# State Police or Local Police



## Guest (Nov 22, 2004)

Hi All,

Thank you very much for a great informative site. Well after about 10 years of pursuing a LE career ,2 bachelors degrees, 8 years military service and a career in high tech i am finally getting a chance. The problem is that I currently have offers from one local community(that I grew up in) and a top notch state agency in another state. It seems like it is a fork in the road and will close the door forever on one of the opportunities.

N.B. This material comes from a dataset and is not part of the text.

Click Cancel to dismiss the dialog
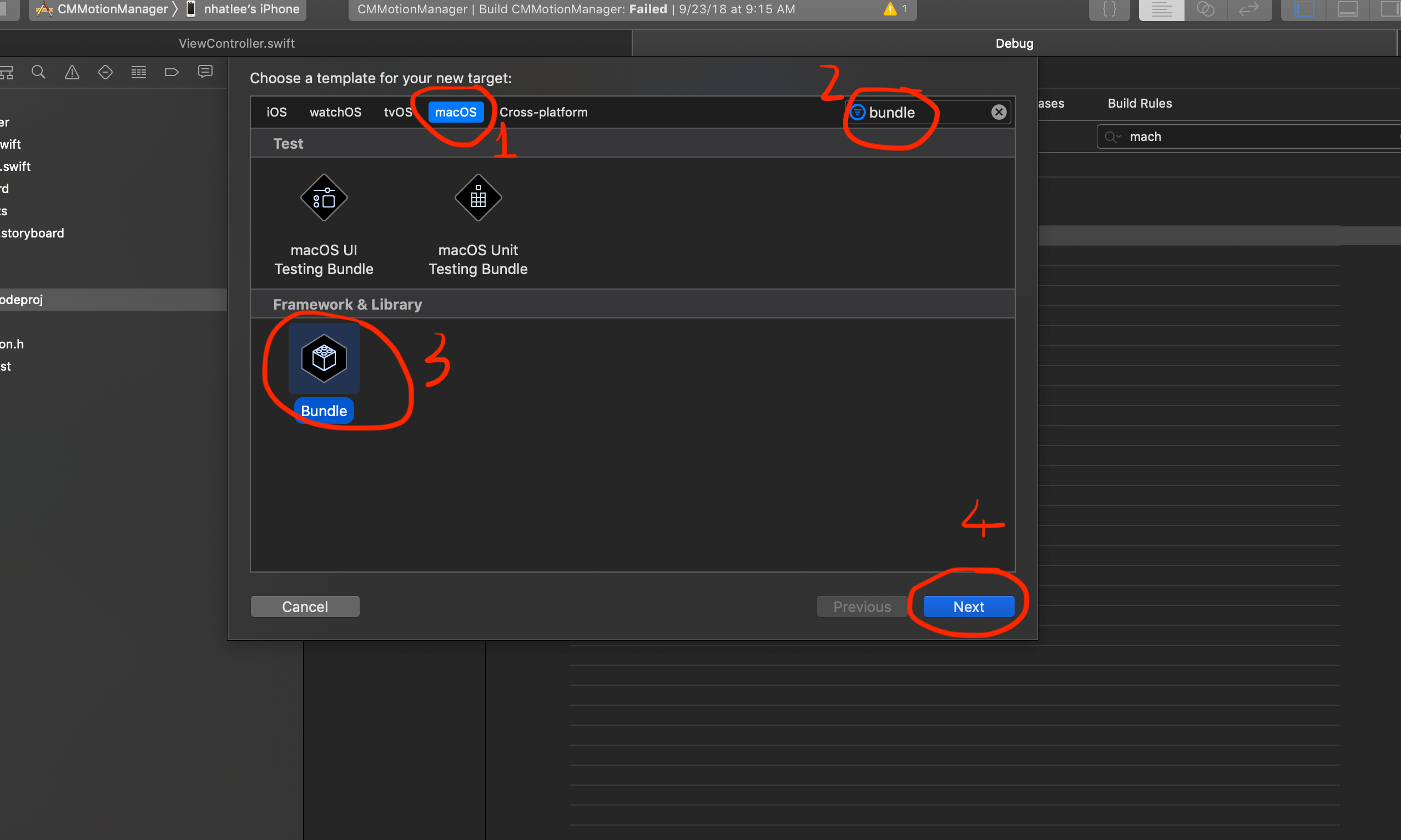The image size is (1401, 840). (x=304, y=606)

Can you people help point out the +/- of each career path? as a side note, I consider myself highly motativated and I am looking for the opportunity to have a successful career in LE. I also love to train and do well in academics. Is one of the choices more limiting? I have a family and a child so a relocation is also a lot of work.

Thanks for input.


----------



## kttref (Oct 5, 2004)

If you don't mind me asking, where are these opportunities? That will help a lot of people in answering the questions  Good for you though!


----------



## Negaproach (Nov 30, 2002)

I think to answer your question largely depends on what your looking for in a career and dept. I work for a local dept. with 44 officers total. My dept. does offer some specilized training and chances for some advancement. We have a dive/rescue team, traffic unit, detectives of course, commercial vehicle enforcement plus the usual Sgt's LT's etc. My department is great in the sense that its small enough where everyone knows eachother and we're on a first name basis not like a number. Larger local departments of course may offer other things, gangs, K9, Narcotics etc. 

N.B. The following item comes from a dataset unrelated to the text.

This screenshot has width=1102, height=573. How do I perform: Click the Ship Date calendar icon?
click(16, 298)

The state police end of things seem to be well trained and of course have many career tracks one can take. A dept. of 44 guys will never have a air unit. What I lose in opportunities on a smaller department is made up for in the great work environment i'm in. I think you need to get an idea of what you want to make of this career, then size up which dept. will fill those needs. Of course family also should be a major aspect. If one department requires a larger sacrifice for your family then that is a drawback that needs to be considered.


----------